ADP's survey isn't the only research to find that employee expectations have jumped due to a confluence of factors, from high inflation to COVID-19. MetLife's annual employee benefits study, released in March, found that heightened expectations are increasing employees' dissatisfaction with their benefits.

"Since the start of the pandemic, employee demands have been on a sharp incline," Missy Plohr-Memming, senior vice president for national accounts sales and group benefits at MetLife, recently told SHRM Online, explaining that MetLife research shows the average number of employee "must-have" benefits increased from 6.6 in 2020 (pre-pandemic) to 8.3 in 2023. Those benefits include stalwarts such as health insurance, paid leave and retirement plans, but also newer options like financial wellness, employee assistance programs and stress management.

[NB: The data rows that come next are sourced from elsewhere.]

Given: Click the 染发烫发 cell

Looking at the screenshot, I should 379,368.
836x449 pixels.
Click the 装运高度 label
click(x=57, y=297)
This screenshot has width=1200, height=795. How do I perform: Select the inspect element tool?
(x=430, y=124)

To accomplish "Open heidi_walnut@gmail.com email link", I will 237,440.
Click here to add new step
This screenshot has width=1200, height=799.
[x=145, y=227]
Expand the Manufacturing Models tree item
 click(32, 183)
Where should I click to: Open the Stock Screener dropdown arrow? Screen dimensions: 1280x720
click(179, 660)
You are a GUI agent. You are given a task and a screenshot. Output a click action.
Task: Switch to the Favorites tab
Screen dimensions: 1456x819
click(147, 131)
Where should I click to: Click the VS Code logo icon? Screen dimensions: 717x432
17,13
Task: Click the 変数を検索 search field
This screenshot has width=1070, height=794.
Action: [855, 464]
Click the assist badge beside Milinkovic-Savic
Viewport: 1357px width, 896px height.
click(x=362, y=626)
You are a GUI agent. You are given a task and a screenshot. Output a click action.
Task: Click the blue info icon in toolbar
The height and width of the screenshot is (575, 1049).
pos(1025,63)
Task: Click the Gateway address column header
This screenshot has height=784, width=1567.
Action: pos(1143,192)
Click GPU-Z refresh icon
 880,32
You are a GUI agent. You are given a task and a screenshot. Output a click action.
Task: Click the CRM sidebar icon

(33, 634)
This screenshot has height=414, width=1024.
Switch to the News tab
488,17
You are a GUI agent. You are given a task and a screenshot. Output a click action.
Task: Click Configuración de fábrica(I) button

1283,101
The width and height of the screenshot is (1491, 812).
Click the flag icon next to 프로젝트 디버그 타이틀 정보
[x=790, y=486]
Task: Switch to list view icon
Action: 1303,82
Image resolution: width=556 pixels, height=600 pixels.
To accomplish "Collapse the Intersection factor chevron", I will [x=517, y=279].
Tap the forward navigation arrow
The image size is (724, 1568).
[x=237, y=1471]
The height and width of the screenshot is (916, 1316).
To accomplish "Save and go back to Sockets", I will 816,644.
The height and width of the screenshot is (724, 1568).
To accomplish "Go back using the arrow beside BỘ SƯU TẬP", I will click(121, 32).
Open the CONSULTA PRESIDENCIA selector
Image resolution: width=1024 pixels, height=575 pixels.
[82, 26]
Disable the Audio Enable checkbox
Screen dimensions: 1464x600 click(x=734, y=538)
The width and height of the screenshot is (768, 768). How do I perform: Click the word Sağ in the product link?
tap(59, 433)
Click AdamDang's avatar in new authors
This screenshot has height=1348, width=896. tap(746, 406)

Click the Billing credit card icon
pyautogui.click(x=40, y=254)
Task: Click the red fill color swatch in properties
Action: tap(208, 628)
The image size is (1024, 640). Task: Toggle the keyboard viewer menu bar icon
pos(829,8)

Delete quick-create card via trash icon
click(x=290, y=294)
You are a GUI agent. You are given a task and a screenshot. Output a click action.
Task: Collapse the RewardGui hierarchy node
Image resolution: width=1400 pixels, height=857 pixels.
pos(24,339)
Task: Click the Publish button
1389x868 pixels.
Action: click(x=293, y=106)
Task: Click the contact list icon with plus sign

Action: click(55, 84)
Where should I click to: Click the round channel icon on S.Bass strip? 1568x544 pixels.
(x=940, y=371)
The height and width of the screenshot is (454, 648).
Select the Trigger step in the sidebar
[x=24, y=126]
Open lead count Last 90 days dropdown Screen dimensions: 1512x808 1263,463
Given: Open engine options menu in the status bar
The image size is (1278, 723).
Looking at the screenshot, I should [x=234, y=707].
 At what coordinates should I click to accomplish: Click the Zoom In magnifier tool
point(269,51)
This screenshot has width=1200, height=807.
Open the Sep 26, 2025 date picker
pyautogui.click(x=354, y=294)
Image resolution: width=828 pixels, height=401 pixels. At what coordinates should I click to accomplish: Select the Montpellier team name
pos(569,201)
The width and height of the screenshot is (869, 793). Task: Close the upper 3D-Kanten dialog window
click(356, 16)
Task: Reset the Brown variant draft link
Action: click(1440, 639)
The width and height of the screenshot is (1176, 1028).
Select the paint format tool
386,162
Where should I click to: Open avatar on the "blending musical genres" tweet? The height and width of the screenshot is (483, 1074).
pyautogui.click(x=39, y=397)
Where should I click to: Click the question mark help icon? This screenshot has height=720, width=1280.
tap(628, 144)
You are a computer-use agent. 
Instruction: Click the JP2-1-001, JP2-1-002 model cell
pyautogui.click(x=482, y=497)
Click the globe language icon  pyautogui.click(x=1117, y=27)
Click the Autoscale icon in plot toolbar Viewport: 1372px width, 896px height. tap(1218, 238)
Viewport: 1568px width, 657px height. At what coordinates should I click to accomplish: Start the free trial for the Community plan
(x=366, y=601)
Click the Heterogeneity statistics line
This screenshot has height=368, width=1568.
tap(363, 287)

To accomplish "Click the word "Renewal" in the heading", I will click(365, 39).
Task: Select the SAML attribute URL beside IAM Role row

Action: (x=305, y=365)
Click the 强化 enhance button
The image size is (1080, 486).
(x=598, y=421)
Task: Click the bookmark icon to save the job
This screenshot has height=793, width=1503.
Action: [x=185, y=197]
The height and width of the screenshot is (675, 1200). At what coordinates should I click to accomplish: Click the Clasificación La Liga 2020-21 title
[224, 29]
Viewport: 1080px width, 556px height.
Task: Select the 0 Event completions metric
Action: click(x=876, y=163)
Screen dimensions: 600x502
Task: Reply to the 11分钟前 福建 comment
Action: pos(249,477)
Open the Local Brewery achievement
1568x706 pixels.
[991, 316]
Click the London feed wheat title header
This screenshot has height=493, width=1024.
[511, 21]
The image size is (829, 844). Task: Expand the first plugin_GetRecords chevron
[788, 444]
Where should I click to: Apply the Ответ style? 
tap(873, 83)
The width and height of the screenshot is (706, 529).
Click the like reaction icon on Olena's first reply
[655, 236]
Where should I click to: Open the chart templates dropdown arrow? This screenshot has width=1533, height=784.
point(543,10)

"While employers have made efforts to expand their benefits offerings, they simply have not been able to meet employees' evolving expectations quickly enough," Plohr-Memming said. MetLife research proves as much: 61 percent of employees say they are interested in benefits that their employer does not currently offer, an increase of 3 percentage points from 2022.

HR executives say they are aware that employees want more from their employers. Thomson Reuters Chief People Officer Mary Alice Vuicic, for instance, said the media giant's employees have been asking for enhanced benefits, better work/life balance and more flexibility.

As workers remain consistent in wanting increased pay, flexibility and a positive workplace culture, Richardson said the onus is on employers to meet workers' needs while also paying attention to challenges in the workplace.

"Forward-thinking leaders will need to find ways to help safeguard workers' financial health while bolstering their professional development," she said.